The army stood motionless. Above, the chambers hummed and souls screamed.

Caelum's expression turned thoughtful.

"So let's be civilized. Find a solution that satisfies us both."

His eyes gleamed.

"We both want Brynn alive. Whole. Herself. The question is whether she remains that way... or becomes fuel for something greater. Her essence, purified, serving eternal paradise. Isn't that better than a brief mortal life?"

Caelum didn't understand. He couldn't.

Dante would trade every century of his existence for one more night with her.

Caelum touched the chair near her shoulder. She jerked away, and Dante's shadows surged forward before he forced them back.

"What do you say, Reaper? Shall we discuss terms? Your strength and her abilities could be valuable to my vision.

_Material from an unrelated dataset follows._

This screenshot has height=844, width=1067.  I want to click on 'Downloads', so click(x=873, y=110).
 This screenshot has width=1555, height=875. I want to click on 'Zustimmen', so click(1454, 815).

If you'd only see reason."

His shadows expanded.

"There's no negotiation."

The temperature plummeted. Frost formed on everything—armor, weapons, the chair she was strapped to.

"There's only you. And me. And what I'm going to do to you for touching what's mine."

"Pity." Caelum sighed, genuinely regretful. He gestured.

The army moved.

They came in waves. Dante met them with unleashed power—shadows tearing through dozens at a time. But thousands more waited. The soldiers adapted, found gaps, pressed closer.

More blades got through, more cuts opening. His power flickered as weariness mounted.

She was watching. She needed to know he wouldn't give up on her.

Not ever.

The army pressed harder, surrounding him, forcing him to fight on all sides simultaneously.

He was tiring. Caelum knew it. He could see it in the bastard's smile.